A cura di Angelo D’Ambra
Paul Evan Lehman è molto di più che uno dei tanti scrittori americani che negli anni trenta legò il suo nome alla letteratura pulp-western. I suoi romanzi hanno un loro marchio di fabbrica. Ogni suoi scritto presenta sempre una fitta trama di segreti e delitti, una nebbia di sospetti che lentamente si dirada, una storia ben strutturata e tanta azione. I suoi eroi sono spesso coinvolti in un singolare gioco di maschere che non è mai però appesantito da aspetti psicologici. Essi cercano la loro rivalsa, hanno da guadagnarsi la loro identità e lo fanno muovendosi nelle pagine dei libri come dei detective. L’ambientazione preferita da Lehman, poi, concorre nel rendere i suoi lavori assolutamente riconoscibili. Paul Evan Lehman è infatti lo scrittore delle guerre per i pascoli, delle faide tra le famiglie di allevatori, dello scontro tra i ranch per acqua e confini.

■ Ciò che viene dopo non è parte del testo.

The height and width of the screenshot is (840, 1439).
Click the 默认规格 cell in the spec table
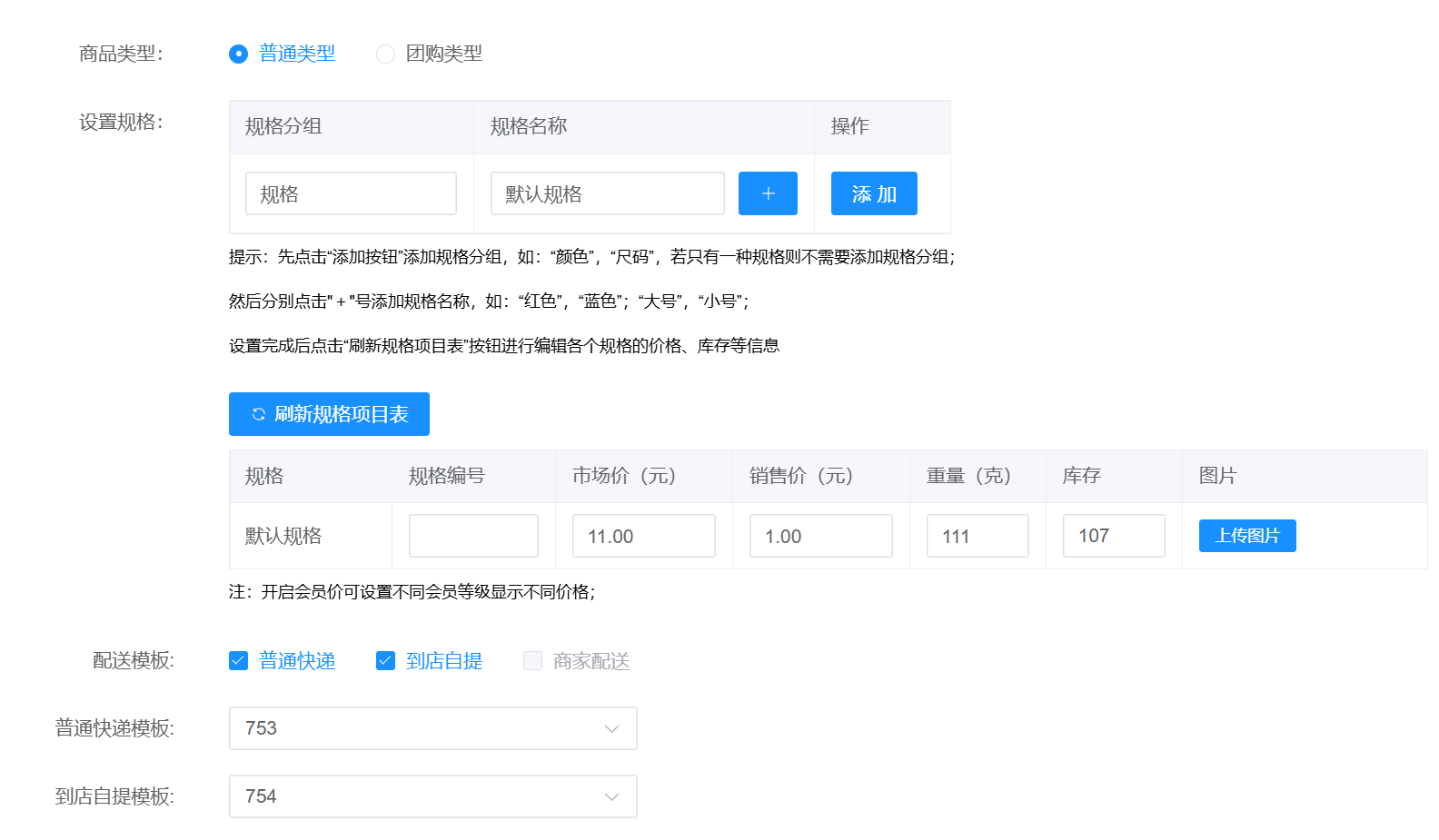(283, 536)
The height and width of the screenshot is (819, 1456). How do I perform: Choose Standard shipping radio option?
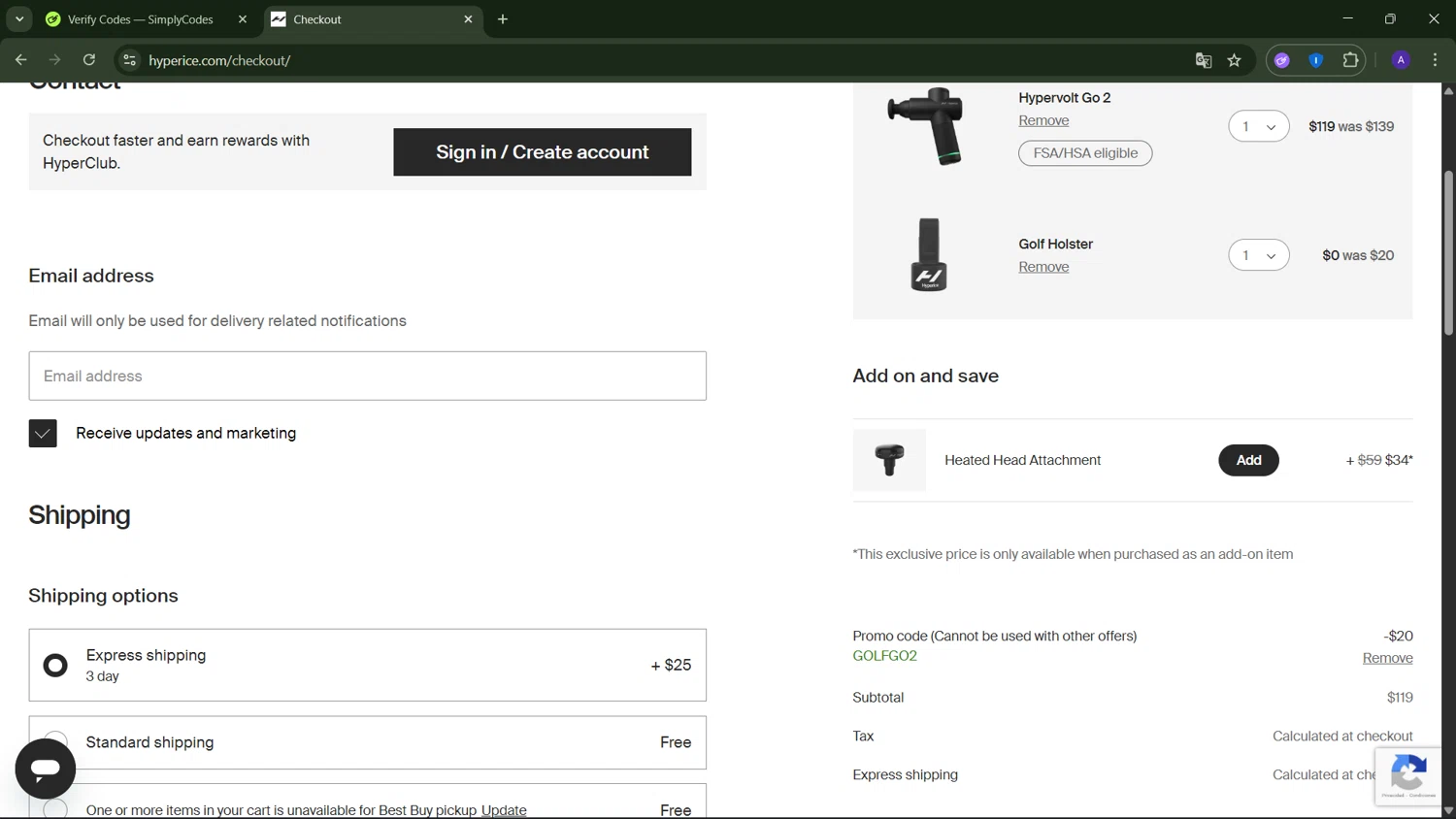(x=55, y=741)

Prendiamo in considerazione “Dakota”, un lavoro del 1933 tradotto in un film, “The Idhao kid” col leggendario Rex Bell. Le pagine del libro si aprono portandoci nella cittadina di Sisco sconvolta da una guerra per i pascoli sanguinosa e violenta. Il mandriano Chris Anson è stato ammazzato, la figlia Sally accusa i rivali del ranch 88 di Jed Stone che però si dichiara estraneo ai fatti. Intanto, uno sconosciuto che si fa chiamare Dakota appare proprio in quei giorni e viene da tutti preso per un ranger inviato ad indagare sull’assassinio. E’ assunto da Stone, ma salva la vita a Sally, iniziando ad investigare su chi abbia provato a farla fuori proprio sotto i suoi occhi, sparando con un fucile dalla finestra di una delle camere dell’avvocato Kelogg, invalido su sedia a rotelle e legale di entrambi i ranch. Si riesuma Anson e nel suo corpo è trovata una pallottola calibro 50 attribuibile ad uno sharp in passato posseduto da Hod Brewer, ucciso anni prima da Anson. I sospetti finiscono sul figlio di Brewer, lo stupido Shab, aiutante di Kelogg, e su sua madre, Maggie, la cercatrice d’oro. Ogni interrogativo sulla donna scompare quando è trovata morta e pure Shab, presto, viene rinvenuto privo di vita in un contesto che lascia pensare ad un suicidio. Una pallottola calibro 50 però fa fuori anche Jed Stone, proprio il giorno in cui si fa vivo in città qualuno che si presenta come suo figlio Bob, allontanatosi da anni. L’intrigo si infittisce, c’è qualcuno che vuole approfittarsi dello scontro tra i ranch e Dakota lo capisce. Con uno stratagemma scopre l’avvocato camminare e smaschera pure il presunto figlio di Stone. Tutti i nodi vengono al pettine con un ritmo narrativo serrato e tra lo sconosciuto che tutti pensano essere un ranger e Sally Anson sboccia l’amore. Solo alla fine si capirà che è proprio Dakota il vero Bob Stone.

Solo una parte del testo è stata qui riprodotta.